Goal
State how many lines in the records below contain the word "title". Give only the number.

Recorded data
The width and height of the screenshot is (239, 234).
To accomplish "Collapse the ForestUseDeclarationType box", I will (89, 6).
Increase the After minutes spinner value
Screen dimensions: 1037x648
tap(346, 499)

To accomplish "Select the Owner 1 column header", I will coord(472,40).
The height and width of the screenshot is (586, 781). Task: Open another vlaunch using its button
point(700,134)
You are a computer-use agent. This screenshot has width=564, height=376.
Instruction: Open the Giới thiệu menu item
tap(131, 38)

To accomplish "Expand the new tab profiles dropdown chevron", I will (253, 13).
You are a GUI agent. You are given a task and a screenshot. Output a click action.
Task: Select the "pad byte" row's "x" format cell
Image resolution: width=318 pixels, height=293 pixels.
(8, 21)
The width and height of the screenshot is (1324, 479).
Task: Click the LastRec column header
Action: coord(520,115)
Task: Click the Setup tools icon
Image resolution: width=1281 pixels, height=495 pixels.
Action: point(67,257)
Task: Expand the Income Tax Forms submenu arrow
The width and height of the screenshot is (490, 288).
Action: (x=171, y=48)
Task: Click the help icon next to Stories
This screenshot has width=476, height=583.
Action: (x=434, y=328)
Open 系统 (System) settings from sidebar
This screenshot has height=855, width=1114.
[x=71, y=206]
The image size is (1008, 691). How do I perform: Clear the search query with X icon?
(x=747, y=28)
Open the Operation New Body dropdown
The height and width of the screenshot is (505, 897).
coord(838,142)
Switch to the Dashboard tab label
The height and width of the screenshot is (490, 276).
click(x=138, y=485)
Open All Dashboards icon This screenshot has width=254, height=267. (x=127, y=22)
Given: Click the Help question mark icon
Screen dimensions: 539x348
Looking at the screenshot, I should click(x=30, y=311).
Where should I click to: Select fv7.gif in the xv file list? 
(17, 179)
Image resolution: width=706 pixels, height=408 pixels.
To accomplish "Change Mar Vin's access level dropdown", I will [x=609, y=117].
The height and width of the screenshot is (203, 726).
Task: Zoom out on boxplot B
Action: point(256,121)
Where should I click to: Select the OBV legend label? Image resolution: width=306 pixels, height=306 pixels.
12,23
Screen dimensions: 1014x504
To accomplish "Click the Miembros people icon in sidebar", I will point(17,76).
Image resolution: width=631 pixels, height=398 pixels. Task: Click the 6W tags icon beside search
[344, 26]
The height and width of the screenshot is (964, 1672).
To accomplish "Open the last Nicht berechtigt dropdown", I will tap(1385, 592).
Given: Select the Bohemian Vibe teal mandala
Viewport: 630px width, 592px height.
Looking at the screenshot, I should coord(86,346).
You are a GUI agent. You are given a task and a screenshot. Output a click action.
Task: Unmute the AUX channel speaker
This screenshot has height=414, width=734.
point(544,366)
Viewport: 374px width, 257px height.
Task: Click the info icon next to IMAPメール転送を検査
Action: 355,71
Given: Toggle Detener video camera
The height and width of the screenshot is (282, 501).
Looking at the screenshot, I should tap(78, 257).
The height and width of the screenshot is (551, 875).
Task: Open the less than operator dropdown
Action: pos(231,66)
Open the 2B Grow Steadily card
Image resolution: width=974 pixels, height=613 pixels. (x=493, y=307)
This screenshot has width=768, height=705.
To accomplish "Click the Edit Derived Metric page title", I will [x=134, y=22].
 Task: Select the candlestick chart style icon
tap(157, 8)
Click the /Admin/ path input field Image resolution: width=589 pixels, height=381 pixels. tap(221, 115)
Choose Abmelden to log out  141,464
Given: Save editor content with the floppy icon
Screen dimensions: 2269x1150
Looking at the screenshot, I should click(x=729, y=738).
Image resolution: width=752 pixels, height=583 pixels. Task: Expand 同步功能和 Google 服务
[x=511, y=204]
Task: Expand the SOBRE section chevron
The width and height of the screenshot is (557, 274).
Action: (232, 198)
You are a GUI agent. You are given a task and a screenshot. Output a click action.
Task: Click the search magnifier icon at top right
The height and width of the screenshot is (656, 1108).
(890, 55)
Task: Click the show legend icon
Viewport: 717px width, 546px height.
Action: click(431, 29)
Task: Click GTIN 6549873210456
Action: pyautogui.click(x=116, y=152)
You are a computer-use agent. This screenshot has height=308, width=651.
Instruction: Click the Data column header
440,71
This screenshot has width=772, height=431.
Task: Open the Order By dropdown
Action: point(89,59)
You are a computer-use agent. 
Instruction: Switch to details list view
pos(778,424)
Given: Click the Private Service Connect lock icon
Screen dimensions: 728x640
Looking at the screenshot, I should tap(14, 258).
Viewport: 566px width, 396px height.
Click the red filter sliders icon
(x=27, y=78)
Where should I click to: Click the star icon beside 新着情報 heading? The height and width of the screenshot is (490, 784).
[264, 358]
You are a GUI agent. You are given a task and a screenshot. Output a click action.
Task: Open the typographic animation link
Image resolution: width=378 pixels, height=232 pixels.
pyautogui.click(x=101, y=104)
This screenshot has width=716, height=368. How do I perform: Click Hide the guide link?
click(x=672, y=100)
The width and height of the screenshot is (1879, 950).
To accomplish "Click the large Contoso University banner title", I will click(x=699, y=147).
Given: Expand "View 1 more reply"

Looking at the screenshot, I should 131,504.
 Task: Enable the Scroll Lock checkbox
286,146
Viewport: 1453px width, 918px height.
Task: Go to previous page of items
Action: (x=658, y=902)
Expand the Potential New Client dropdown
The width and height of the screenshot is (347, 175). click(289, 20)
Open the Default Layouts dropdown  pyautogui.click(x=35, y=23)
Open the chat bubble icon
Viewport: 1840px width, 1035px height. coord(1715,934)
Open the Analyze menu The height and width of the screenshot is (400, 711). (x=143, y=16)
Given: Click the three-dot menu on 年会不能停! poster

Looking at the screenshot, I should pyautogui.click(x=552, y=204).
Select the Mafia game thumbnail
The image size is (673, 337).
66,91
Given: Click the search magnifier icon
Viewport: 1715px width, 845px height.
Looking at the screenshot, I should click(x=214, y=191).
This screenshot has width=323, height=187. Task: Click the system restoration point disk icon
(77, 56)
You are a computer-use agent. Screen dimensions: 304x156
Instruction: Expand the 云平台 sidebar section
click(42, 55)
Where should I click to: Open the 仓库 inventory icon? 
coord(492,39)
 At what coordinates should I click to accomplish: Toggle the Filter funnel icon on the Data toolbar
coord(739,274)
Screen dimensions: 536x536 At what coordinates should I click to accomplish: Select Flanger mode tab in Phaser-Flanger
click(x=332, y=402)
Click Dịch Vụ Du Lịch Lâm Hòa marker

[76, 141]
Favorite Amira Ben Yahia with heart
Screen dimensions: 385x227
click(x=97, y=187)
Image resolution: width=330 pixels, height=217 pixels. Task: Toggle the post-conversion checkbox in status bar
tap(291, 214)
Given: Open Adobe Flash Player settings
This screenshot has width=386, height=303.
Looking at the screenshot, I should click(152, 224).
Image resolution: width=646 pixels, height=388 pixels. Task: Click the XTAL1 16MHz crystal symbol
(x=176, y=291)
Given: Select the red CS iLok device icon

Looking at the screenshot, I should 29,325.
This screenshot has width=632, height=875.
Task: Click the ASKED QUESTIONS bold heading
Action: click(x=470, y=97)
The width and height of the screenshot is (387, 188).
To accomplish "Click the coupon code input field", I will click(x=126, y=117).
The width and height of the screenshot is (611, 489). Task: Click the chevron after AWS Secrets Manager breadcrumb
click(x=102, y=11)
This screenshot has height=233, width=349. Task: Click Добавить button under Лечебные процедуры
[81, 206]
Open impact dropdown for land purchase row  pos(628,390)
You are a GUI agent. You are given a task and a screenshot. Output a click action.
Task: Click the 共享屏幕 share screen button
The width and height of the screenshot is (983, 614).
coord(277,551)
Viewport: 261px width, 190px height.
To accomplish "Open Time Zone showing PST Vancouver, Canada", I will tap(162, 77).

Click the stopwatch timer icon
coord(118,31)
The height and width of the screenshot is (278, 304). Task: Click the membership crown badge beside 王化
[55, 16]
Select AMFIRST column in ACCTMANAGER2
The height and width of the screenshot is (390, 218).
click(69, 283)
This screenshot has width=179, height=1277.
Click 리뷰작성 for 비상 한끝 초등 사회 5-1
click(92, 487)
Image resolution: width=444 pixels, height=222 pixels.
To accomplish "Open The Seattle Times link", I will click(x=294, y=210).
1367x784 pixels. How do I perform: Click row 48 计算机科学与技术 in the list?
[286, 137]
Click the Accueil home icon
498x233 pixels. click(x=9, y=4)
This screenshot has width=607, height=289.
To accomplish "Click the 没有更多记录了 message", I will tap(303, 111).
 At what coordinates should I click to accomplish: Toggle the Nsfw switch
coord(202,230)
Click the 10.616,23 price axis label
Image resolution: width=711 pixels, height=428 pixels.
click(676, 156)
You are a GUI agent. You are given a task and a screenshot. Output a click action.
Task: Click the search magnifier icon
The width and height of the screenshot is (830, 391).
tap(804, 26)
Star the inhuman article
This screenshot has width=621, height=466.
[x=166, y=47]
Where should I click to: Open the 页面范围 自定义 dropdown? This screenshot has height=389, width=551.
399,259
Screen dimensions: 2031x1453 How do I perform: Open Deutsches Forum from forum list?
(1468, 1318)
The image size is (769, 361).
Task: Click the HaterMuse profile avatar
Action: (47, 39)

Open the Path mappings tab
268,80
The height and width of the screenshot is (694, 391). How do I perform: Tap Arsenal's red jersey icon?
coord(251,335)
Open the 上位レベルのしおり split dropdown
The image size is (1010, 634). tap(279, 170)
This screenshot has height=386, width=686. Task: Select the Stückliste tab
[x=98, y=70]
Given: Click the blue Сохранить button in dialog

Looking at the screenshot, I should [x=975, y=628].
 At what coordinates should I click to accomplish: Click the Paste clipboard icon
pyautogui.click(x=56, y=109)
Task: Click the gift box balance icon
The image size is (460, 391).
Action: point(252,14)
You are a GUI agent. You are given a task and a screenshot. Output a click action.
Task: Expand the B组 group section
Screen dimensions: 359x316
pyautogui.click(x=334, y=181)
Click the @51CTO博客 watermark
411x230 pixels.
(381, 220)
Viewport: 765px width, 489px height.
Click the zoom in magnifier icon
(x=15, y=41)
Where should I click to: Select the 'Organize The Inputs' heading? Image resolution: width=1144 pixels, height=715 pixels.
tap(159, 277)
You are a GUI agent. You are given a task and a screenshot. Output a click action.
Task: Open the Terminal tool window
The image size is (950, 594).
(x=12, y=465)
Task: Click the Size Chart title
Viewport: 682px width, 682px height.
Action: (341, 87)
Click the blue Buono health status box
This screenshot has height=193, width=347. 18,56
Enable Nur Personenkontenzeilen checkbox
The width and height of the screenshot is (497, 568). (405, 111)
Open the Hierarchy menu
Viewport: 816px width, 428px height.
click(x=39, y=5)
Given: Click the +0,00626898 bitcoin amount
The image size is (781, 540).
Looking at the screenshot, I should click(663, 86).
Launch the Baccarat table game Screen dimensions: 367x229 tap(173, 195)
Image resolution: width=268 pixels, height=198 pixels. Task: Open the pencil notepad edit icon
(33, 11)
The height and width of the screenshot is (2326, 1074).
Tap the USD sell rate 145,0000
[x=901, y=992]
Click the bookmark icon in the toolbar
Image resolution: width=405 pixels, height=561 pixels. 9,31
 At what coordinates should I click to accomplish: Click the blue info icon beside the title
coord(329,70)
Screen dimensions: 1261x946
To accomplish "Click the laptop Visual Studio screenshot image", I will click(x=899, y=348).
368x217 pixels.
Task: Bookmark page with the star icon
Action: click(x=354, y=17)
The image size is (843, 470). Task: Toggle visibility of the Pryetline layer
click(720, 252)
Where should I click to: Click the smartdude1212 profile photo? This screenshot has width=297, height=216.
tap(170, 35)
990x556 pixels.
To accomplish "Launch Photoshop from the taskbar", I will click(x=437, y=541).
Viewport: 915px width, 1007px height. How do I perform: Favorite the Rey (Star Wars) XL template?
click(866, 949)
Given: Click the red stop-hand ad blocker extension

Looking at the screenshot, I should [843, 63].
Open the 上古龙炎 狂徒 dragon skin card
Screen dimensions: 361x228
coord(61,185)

Completed task
4